WHAT YOU SHOULD DO:
What is needed is the complete listing, repeated exactly.

DATA RECORDS:
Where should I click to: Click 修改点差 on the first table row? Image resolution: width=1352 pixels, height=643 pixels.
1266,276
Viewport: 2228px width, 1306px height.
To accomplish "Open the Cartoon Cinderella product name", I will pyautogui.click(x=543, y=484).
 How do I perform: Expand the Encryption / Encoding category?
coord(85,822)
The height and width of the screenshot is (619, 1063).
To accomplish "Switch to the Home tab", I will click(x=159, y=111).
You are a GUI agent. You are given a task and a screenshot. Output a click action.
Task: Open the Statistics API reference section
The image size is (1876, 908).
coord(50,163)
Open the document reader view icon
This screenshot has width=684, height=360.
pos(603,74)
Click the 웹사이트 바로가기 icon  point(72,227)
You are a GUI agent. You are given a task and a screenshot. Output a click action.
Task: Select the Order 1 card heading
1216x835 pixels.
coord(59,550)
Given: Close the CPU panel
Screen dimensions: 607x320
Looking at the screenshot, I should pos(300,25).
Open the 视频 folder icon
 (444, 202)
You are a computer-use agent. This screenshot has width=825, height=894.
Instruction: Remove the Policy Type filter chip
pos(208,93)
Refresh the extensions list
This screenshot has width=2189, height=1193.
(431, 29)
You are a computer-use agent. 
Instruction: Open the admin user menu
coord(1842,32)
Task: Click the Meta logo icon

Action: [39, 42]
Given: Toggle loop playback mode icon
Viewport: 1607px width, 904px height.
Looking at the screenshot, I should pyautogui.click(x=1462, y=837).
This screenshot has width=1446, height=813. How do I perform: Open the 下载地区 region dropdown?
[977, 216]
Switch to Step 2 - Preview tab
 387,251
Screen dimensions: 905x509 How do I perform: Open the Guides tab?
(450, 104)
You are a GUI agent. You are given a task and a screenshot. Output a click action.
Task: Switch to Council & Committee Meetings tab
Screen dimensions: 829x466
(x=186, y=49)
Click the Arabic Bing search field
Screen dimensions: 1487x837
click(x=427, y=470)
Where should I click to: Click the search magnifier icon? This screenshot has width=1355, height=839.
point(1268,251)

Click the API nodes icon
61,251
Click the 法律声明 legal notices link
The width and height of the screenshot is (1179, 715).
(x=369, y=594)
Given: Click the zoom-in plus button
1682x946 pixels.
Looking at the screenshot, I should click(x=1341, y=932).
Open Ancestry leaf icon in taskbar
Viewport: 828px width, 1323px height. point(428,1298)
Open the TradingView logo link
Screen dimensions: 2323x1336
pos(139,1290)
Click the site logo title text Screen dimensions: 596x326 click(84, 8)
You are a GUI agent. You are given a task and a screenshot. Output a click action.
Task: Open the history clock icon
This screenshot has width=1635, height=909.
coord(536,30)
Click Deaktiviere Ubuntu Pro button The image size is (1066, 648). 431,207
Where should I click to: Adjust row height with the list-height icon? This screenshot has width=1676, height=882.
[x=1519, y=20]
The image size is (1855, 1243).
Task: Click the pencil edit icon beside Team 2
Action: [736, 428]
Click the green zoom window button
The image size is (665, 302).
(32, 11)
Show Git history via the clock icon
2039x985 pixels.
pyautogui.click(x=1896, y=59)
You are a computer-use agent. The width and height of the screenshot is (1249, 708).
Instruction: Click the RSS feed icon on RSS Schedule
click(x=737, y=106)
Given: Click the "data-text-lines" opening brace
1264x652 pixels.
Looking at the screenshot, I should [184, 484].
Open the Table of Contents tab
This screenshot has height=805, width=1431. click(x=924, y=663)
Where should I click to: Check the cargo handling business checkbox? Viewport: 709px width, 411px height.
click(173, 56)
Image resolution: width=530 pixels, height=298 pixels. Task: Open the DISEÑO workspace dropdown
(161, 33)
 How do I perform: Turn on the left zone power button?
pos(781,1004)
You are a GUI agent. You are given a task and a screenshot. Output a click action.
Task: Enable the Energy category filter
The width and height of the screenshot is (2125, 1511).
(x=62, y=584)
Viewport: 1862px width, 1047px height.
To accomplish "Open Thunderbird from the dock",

TASK ANSWER:
Where should I click to: Click 修改点差 on the first table row? Image resolution: width=1352 pixels, height=643 pixels.
1266,276
Viewport: 2228px width, 1306px height.
To accomplish "Open the Cartoon Cinderella product name", I will pyautogui.click(x=543, y=484).
 How do I perform: Expand the Encryption / Encoding category?
coord(85,822)
The height and width of the screenshot is (619, 1063).
To accomplish "Switch to the Home tab", I will click(x=159, y=111).
You are a GUI agent. You are given a task and a screenshot. Output a click action.
Task: Open the Statistics API reference section
The image size is (1876, 908).
coord(50,163)
Open the document reader view icon
This screenshot has width=684, height=360.
pos(603,74)
Click the 웹사이트 바로가기 icon  point(72,227)
You are a GUI agent. You are given a task and a screenshot. Output a click action.
Task: Select the Order 1 card heading
1216x835 pixels.
coord(59,550)
Given: Close the CPU panel
Screen dimensions: 607x320
Looking at the screenshot, I should pos(300,25).
Open the 视频 folder icon
 (444, 202)
You are a computer-use agent. This screenshot has width=825, height=894.
Instruction: Remove the Policy Type filter chip
pos(208,93)
Refresh the extensions list
This screenshot has width=2189, height=1193.
(431, 29)
You are a computer-use agent. 
Instruction: Open the admin user menu
coord(1842,32)
Task: Click the Meta logo icon

Action: [39, 42]
Given: Toggle loop playback mode icon
Viewport: 1607px width, 904px height.
Looking at the screenshot, I should pyautogui.click(x=1462, y=837).
This screenshot has width=1446, height=813. How do I perform: Open the 下载地区 region dropdown?
[977, 216]
Switch to Step 2 - Preview tab
 387,251
Screen dimensions: 905x509 How do I perform: Open the Guides tab?
(450, 104)
You are a GUI agent. You are given a task and a screenshot. Output a click action.
Task: Switch to Council & Committee Meetings tab
Screen dimensions: 829x466
(x=186, y=49)
Click the Arabic Bing search field
Screen dimensions: 1487x837
click(x=427, y=470)
Where should I click to: Click the search magnifier icon? This screenshot has width=1355, height=839.
point(1268,251)

Click the API nodes icon
61,251
Click the 法律声明 legal notices link
The width and height of the screenshot is (1179, 715).
(x=369, y=594)
Given: Click the zoom-in plus button
1682x946 pixels.
Looking at the screenshot, I should click(x=1341, y=932).
Open Ancestry leaf icon in taskbar
Viewport: 828px width, 1323px height. point(428,1298)
Open the TradingView logo link
Screen dimensions: 2323x1336
pos(139,1290)
Click the site logo title text Screen dimensions: 596x326 click(84, 8)
You are a GUI agent. You are given a task and a screenshot. Output a click action.
Task: Open the history clock icon
This screenshot has width=1635, height=909.
coord(536,30)
Click Deaktiviere Ubuntu Pro button The image size is (1066, 648). 431,207
Where should I click to: Adjust row height with the list-height icon? This screenshot has width=1676, height=882.
[x=1519, y=20]
The image size is (1855, 1243).
Task: Click the pencil edit icon beside Team 2
Action: [736, 428]
Click the green zoom window button
The image size is (665, 302).
(32, 11)
Show Git history via the clock icon
2039x985 pixels.
pyautogui.click(x=1896, y=59)
You are a computer-use agent. The width and height of the screenshot is (1249, 708).
Instruction: Click the RSS feed icon on RSS Schedule
click(x=737, y=106)
Given: Click the "data-text-lines" opening brace
1264x652 pixels.
Looking at the screenshot, I should [184, 484].
Open the Table of Contents tab
This screenshot has height=805, width=1431. click(x=924, y=663)
Where should I click to: Check the cargo handling business checkbox? Viewport: 709px width, 411px height.
click(173, 56)
Image resolution: width=530 pixels, height=298 pixels. Task: Open the DISEÑO workspace dropdown
(161, 33)
 How do I perform: Turn on the left zone power button?
pos(781,1004)
You are a GUI agent. You are given a task and a screenshot. Output a click action.
Task: Enable the Energy category filter
The width and height of the screenshot is (2125, 1511).
(x=62, y=584)
Viewport: 1862px width, 1047px height.
To accomplish "Open Thunderbird from the dock",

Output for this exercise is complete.